Através dessa arte me vi, um dia, convencido a estar no quintal do casarão da Av. Ceará.
 
As mangueiras da Santa Tereza distavam pouco do piscoso Cascavel.  Situadas às margens da estrada que levava ao novo loteamento do Setor Sudoeste, aquela faixa de cerrado coberta por várias dezenas de mangueiras estava abandonada há anos, pois, nela, sequer o escombro da morada existia.  Aqui, não só em épocas dos frutos os grupos de meninos das Vilas Aurora e Coimbra, Toquinho e Campínas se reuniam, como frequentemente  estavam a disputar as grimpas das árvores, passando de uma a outra onde os galhos se tocavam.  Divertiam-se nas alturas ao risco de fraturas ou mesmo da morte.
 
Eis me, então, sob as frondes das grandes árvores. Empunho tenso o estilingue preferido, ao tipo de um soldado de Al Capone, pronto a disparar minhas pedras --- bolsos cheios de pequenos calhaus somados a algumas bolas de gude.
Liquinha, à frente, grita algo em forma de insultos ao grupo rival postado à frente, pouco mais de meio campo de futebol.
Em represália, o líder adversário arma seu estilingue e atira. Segue-se uma saraivada de pedras e flechas contrárias. Protegemo-nos atrás dos vigorosos troncos e logo respondemos.
As represálias continuam. Pedras zunem em volta enquanto flechas pontiagudas com pregos cravam ali perto.
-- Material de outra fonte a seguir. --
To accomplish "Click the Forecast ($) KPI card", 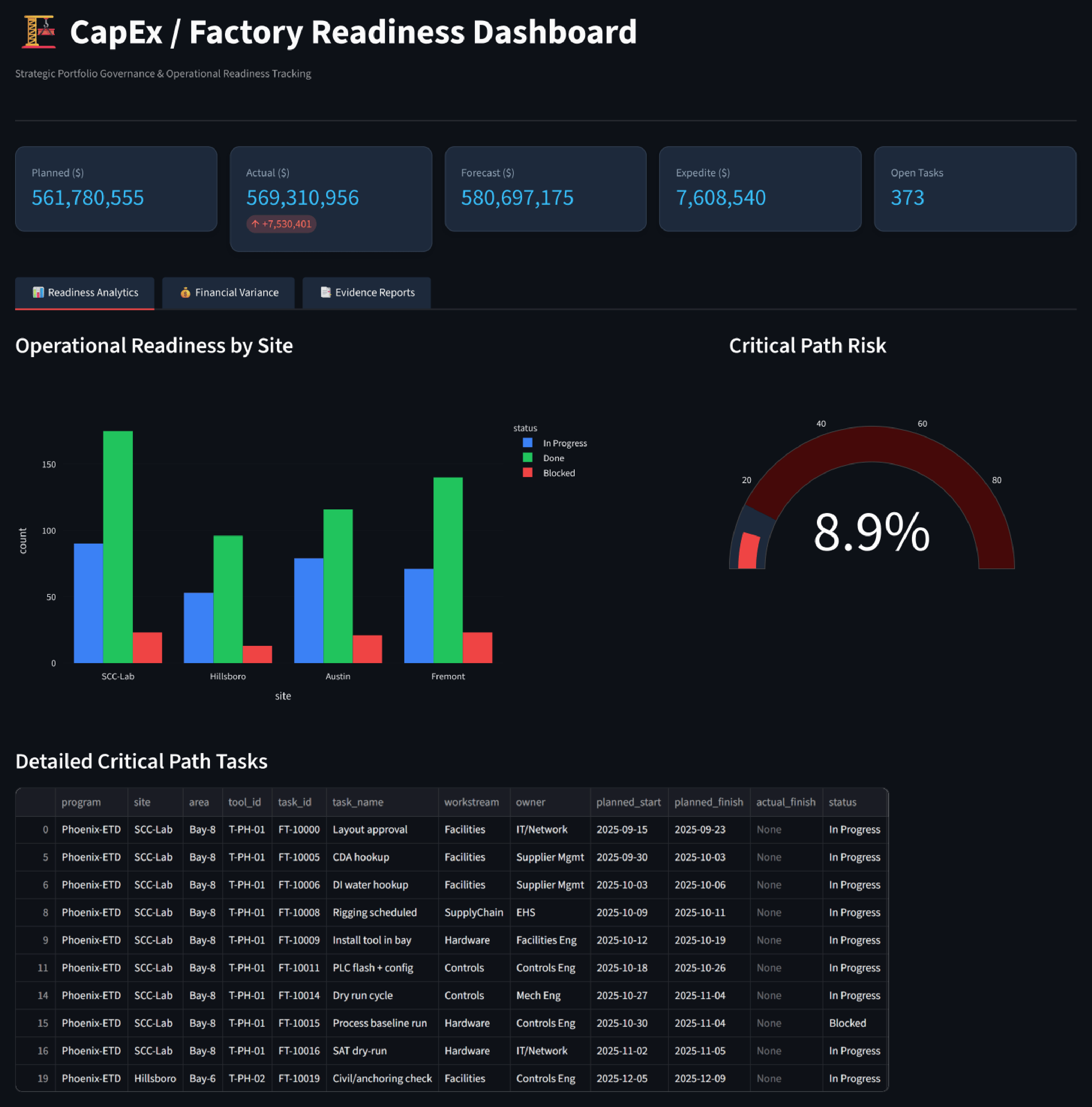I will coord(545,189).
O movimento excitante de atirar e proteger-se se prolonga por bom tempo, sempre à distância, nada de assaltos ou corpo-a-corpo; a adrenalina vinha de longe; acabada a munição acabava a batalha e cada grupo se dispersava a seu rumo em meio a gritarias e a rogos de pragas.
Foi o que percebi naquele dia em que os grupos rivais se contentavam de praticar aquele jogo de agressão sem ferimentos imediatos e chocantes, até que... até que a imprudência cobrou caro de Dézinho: uma pedra certeira atingiu-lhe o olho!
Ferido, o garoto caiu em apavorante berreiro, vindo o pânico assomar alguns. Não se ouvia mais o zunido das pedras vindo, tampouco ameaçavam as flechas chegando. Consequências viriam. A exemplo de cá, do outro lado adversários desertavam às carreiras. Soube depois que Liquinha levou o ferido Dézinho embora. Menos mal.
Soube, por que na fuga me refugiei nas águas do Cascavel e por lá fiquei.
Daquele dia em diante, meus estilingues e meus arcos ficaram apenas por conta dos passarinhos.
Do Liquinha, sós notícias; inclusive que ele canivetara um daqueles, dias depois.